G. K. Chesterton

Gilbert Keith Chesterton (29 May 1874 – 14 June 1936) was an English writer, philosopher, lay theologian, and literary and art critic. He has been referred to as the "prince of paradox". Time magazine observed of his writing style: "Whenever possible Chesterton made his points with popular sayings, proverbs, allegories—first carefully turning them inside out."

Chesterton created the fictional priest-detective Father Brown, and wrote on apologetics. Even some of those who disagree with him have recognised the wide appeal of such works as Orthodoxy and The Everlasting Man. Chesterton routinely referred to himself as an "orthodox" Christian, and came to identify this position more and more with Catholicism, eventually converting to Catholicism from High Church Anglicanism. George Bernard Shaw, his "friendly enemy", said of him, "He was a man of colossal genius." Biographers have identified him as a successor to such Victorian authors as Matthew Arnold, Thomas Carlyle, Cardinal John Henry Newman, and John Ruskin.


G.K. Chesterton is considered one of the most prolific writers of the twentieth century. He wrote that he was a pagan at age 12 and an agnostic by 16. Orthodoxy is the story of how—to his own surprise—his sophisticated doubts and objections brought him to an ancient faith. 
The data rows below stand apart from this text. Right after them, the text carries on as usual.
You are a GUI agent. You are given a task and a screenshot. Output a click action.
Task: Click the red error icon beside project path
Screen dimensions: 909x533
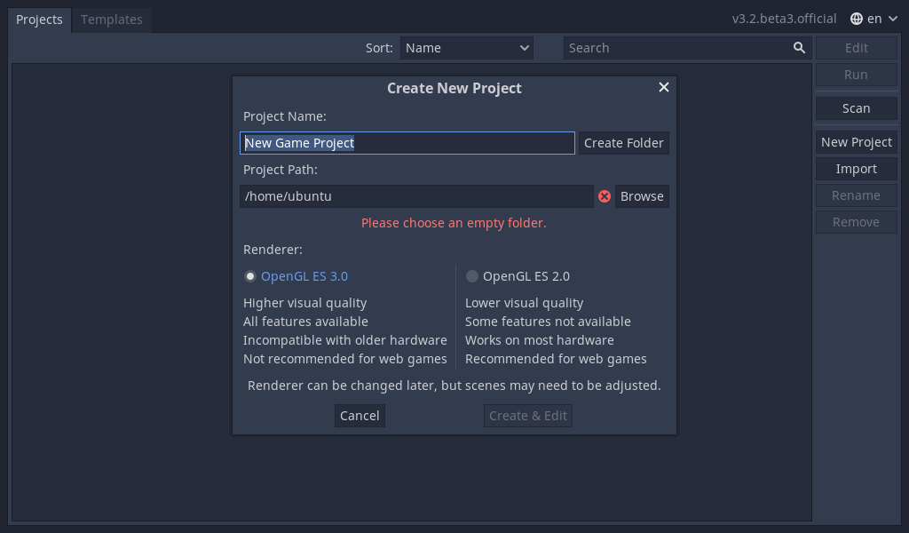pos(604,196)
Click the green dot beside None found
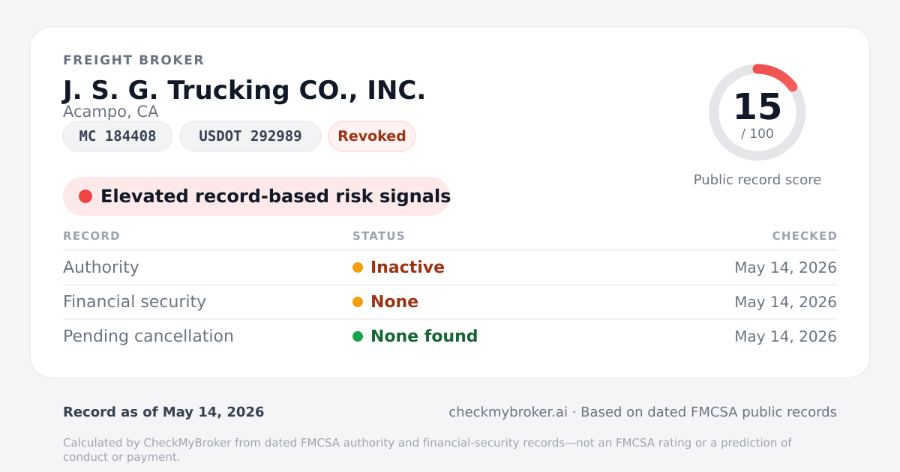The width and height of the screenshot is (900, 472). coord(358,336)
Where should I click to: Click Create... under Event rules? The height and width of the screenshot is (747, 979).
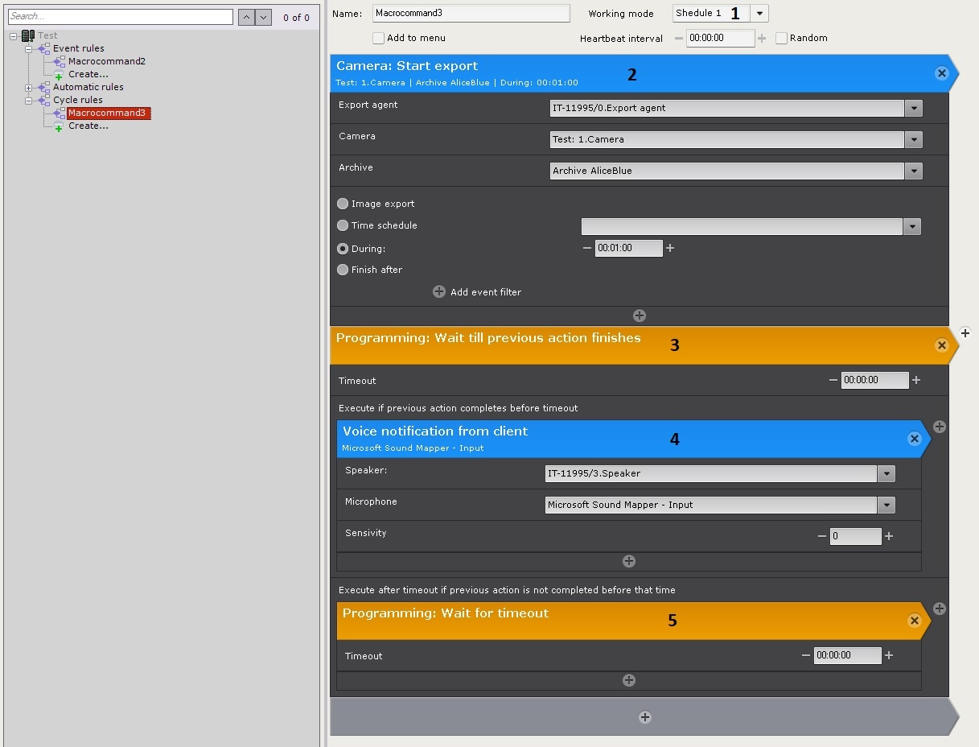[88, 74]
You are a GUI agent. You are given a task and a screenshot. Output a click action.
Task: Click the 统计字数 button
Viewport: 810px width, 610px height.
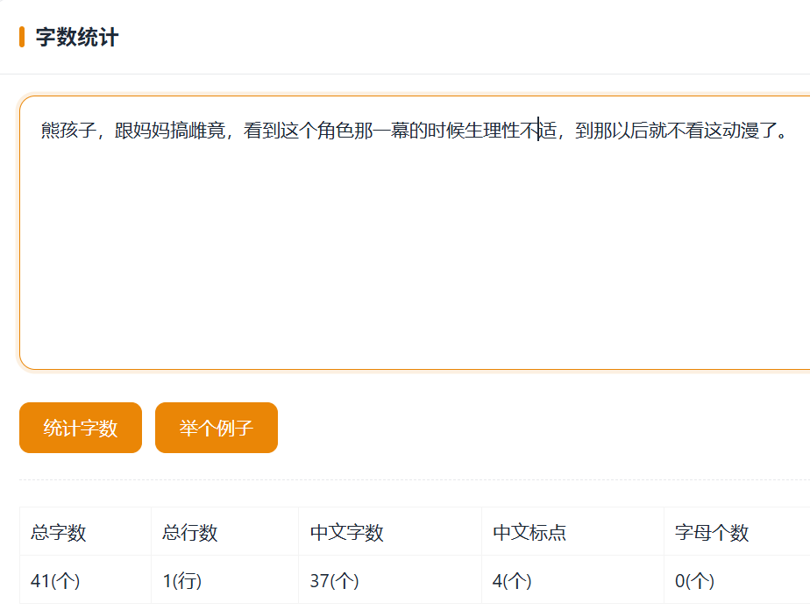[x=81, y=428]
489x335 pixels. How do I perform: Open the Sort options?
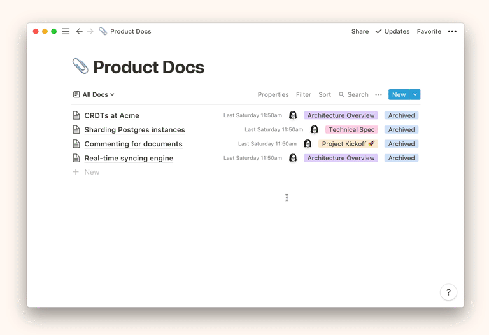click(325, 94)
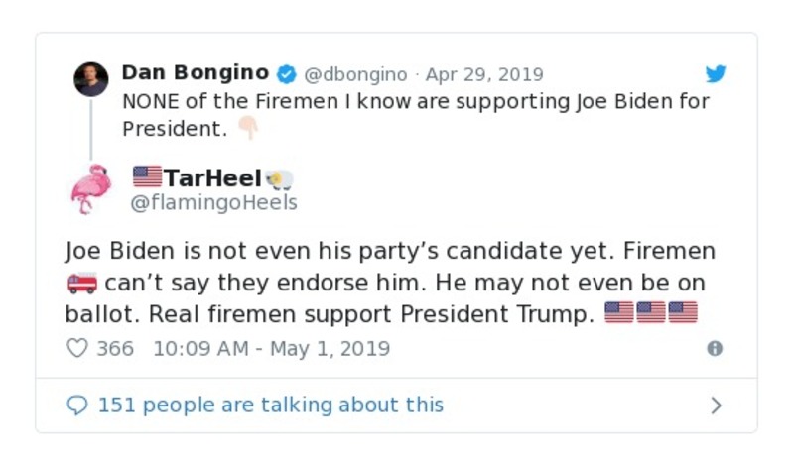Viewport: 793px width, 464px height.
Task: Visit the @dbongino handle link
Action: (x=354, y=74)
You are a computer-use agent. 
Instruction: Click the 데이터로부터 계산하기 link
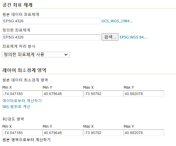(22, 101)
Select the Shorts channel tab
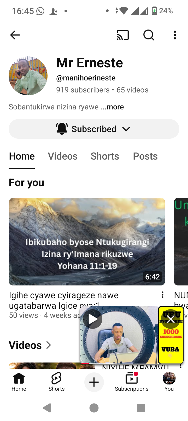Screen dimensions: 188x421 [x=105, y=156]
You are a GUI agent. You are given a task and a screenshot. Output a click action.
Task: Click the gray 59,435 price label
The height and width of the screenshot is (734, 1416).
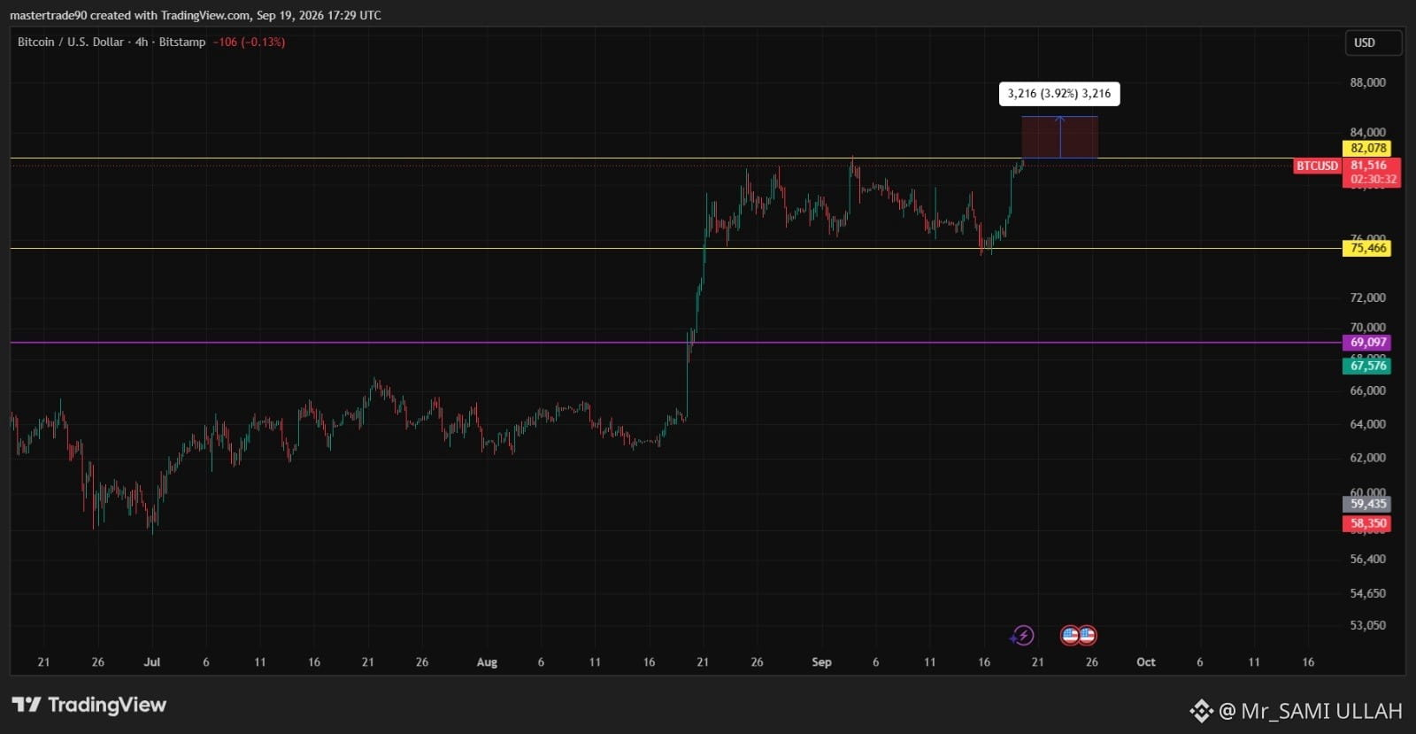pos(1368,504)
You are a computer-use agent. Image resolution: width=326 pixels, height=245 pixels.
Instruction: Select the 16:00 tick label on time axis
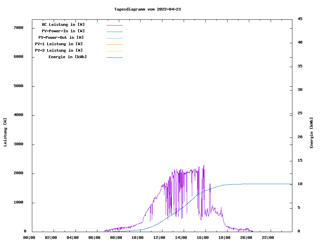203,238
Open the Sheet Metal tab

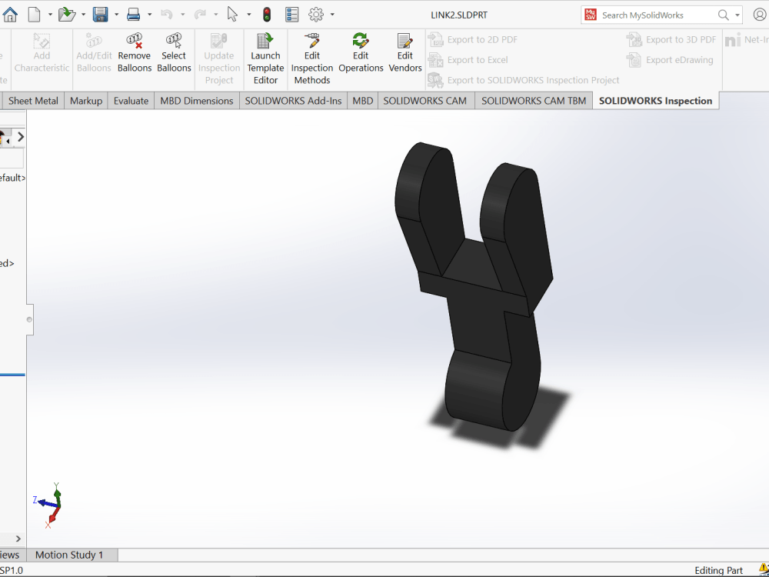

In a famous set of essays published in 1905, G.K. Chesterton explains why he takes issue with certain fashionable thinkers and trends of thought. Among the writers he takes on are Rudyard Kipling (author of The Jungle Book) and George Bernard Shaw (author of Pygmalion). The insights preserve the present tense, as if the author and his contemporaries were still living. The ideas they held to certainly still are.